わたしはまた感情にかまけてまたしょうもない間違いを犯していて、そのことにそのときに気づいて、ひどく脱力した。そうしてミルクレープがなくなり、残り少なくなったコーヒーがすっかり冷めてもほとんど茫然自失のていでしばらく席を立てなかった。友達のピアニストryo sugimotoの初めてのアルバムが出たばかりでそれをずっと聴いていた。とても美しいアルバム。
店内の客がすっかり入れ替わったころ、どうにか立ち上がって駅へ向かって乗り込んだ電車の中で言葉が次々浮かんできて、それを反芻しながら家に帰ってとりあえずそれらをメモして、お腹はまったく空いていないのに食事がしたくてパスタを作って、ワインを飲みながら食べて、満足感を得てからギターを弾いてその言葉に曲をつけた。なんとなく曲っぽくなって、そうすると心もだいぶすっきりして、そのことをなんか、どう受け止めたらいいのかなと思うけれど、でもやっぱりそういうことなのだよなと思う。なんでも曲になれば、とりあえずはオーケーと思える。それはある意味ではいいことだけれど、でも結局ぜんぶネタなのだ、と思うと、なんか人でなしっぽいなぁと思う。

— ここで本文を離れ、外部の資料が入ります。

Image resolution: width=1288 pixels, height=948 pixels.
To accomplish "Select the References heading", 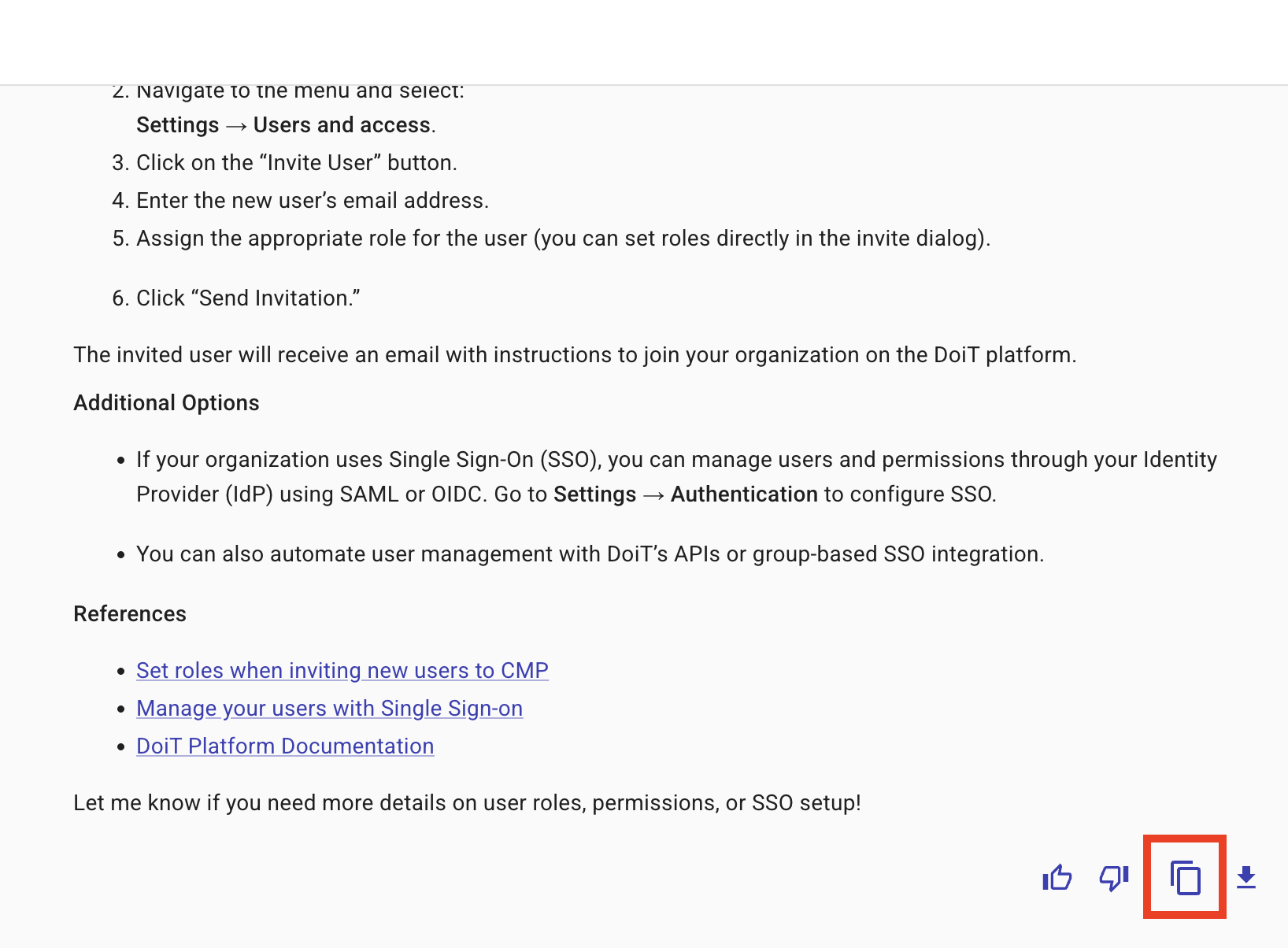I will tap(130, 613).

最近読んだ小説に立て続けに『人間失格』が出てきたので、久しぶりに読み返した。初めて読んだのはいつだったか、もうだいぶ前で、でも二十代のうちのいつかだったと思う、大層衝撃を受けた記憶があったのだけれど、読み返してみるとびっくりするほど内容を覚えておらずそういう記憶の脆さや薄情さにある種慄きながらページをめくった。太宰は何冊か読んでいるけれど、その他もまた読み返し、そして未読のものも読もうと思った。しかし最近、まだ読み途中のものも何冊もあるのにまたまとめて本を買ってしまい、またダイニングテーブル に積まれている。読書の時間を日々の中にどう割り当てていくかというのは未だ解を得ておらず、まぁそんなのは他のどんなことでもそうなのだけど。やっぱり規則正しい生活をしてルーティンを決めることなのかしら。生活、生活。

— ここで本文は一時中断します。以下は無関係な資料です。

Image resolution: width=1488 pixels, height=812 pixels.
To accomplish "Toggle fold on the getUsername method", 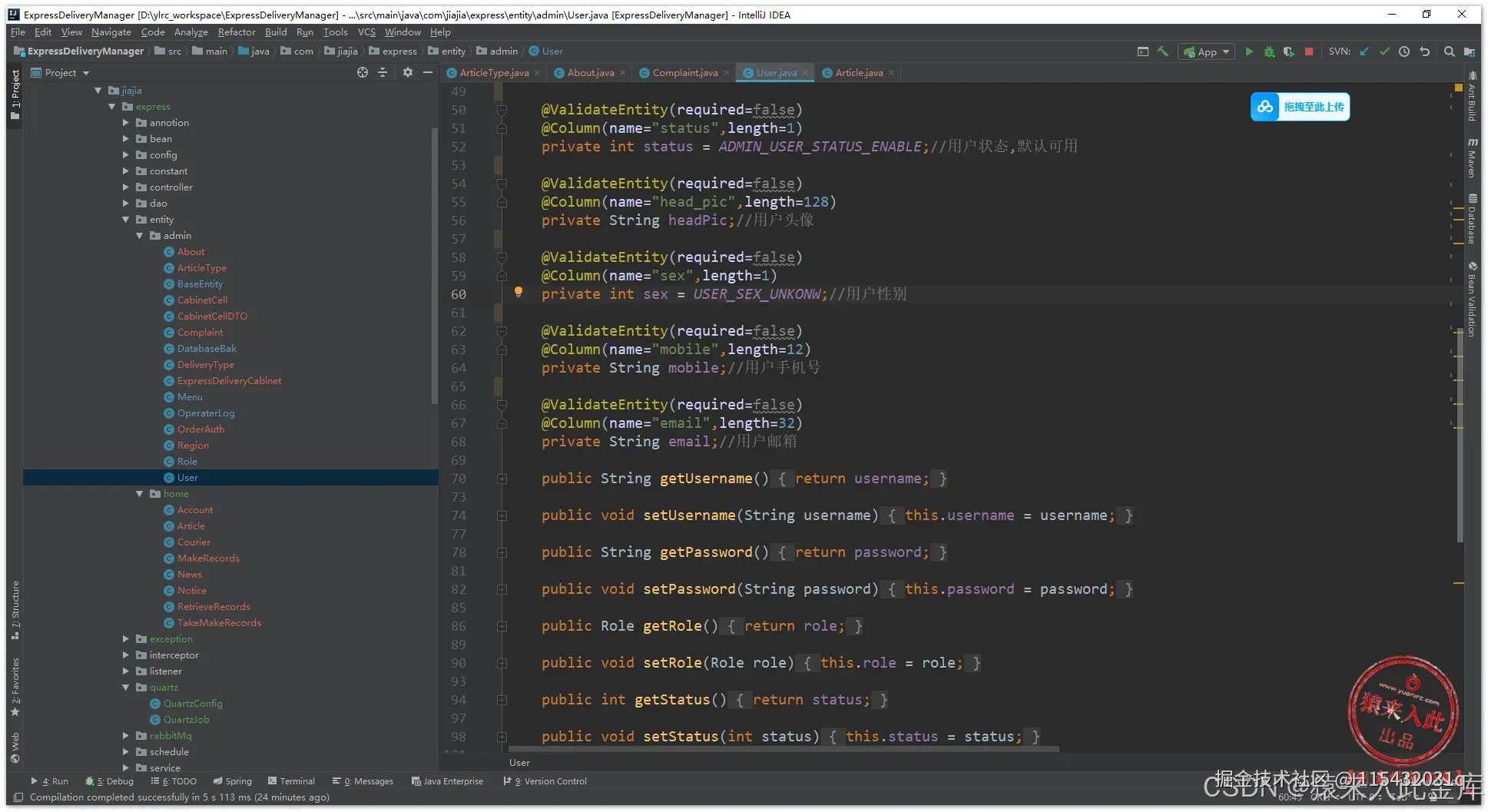I will pos(502,479).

所謂普通の生活とか暮らしみたいなものが自分にはそぐわないのだということをいいかげん理解していて諦めのような気持ちもあるのだけど、一方でそれに対する憧れというかもはや執着のようなものがやっぱりどこかにあって、それを捨てきれなくてだからずーっと揺れていてそのことがわたしの中の憂鬱を生み出す要因のひとつになっているように思う。いつまで続くんだろうか。
そう、それで、その日、祖母の家に行きカウンセリングに行くもカウンセリングを受けられずふらふらと家に帰った日の帰り道、久しぶりにNozomi Nobodyを聴いてみればけっこうよくて、あぁいいなぁと思ったのだった。早くレコーディングをしたい。